As stopping and starting the app is never an acceptable or workable solution, this is my temporary code workaround for FunctionsStartup.ConfigureAppConfiguration:

        public override void ConfigureAppConfiguration(IFunctionsConfigurationBuilder builder)
        {
            var context = builder.GetContext();

            // Workaround for unstable EnvironmentName in Azure 
            // (see https://github.com/Azure/azure-functions-host/issues/6239)
            var environmentName = Environment.GetEnvironmentVariable("AZURE_FUNCTIONS_ENVIRONMENT") ??
                                    Environment.GetEnvironmentVariable("ASPNETCORE_ENVIRONMENT") ??
                                    context.EnvironmentName;

            builder.ConfigurationBuilder
                        .SetBasePath(context.ApplicationRootPath)
                        .AddJsonFile("appsettings.json", optional: false, reloadOnChange: true)
                        .AddJsonFile($"appsettings.{environmentName}.json", optional: true, reloadOnChange: true)
                        .AddEnvironmentVariables();
        }

But please, please, please fix this. I've lost many hours to this already - others will surely, or even worse may not even notice they have incorrect configurations running.

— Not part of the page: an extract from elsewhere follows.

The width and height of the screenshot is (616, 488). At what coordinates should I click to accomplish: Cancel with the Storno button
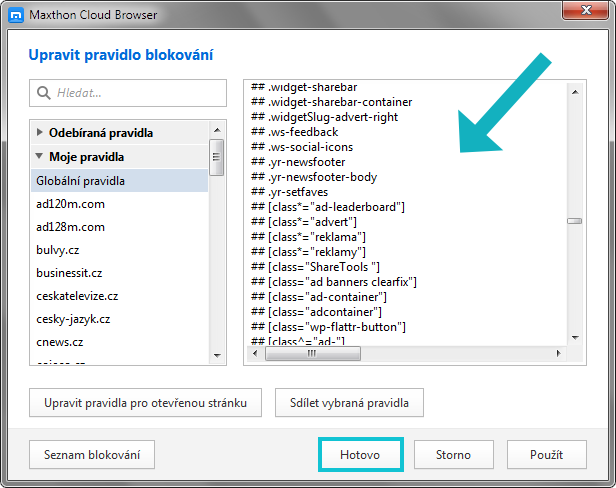tap(453, 455)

Maybe helpful, but I do encounter this behavior only on Functions not on AppServices.

Maybe helpful, but I do encounter this behavior only on Functions not on AppServices.

@devdorn can you clarify what you mean by that?

Thanks for the additional details. What you've share points to a possible race, so that narrows things down a bit.

I'm guessing Consumption plan vs fixed plan.

I see. Thank you! That does provide some additional clues about what might be happening here. Thank you!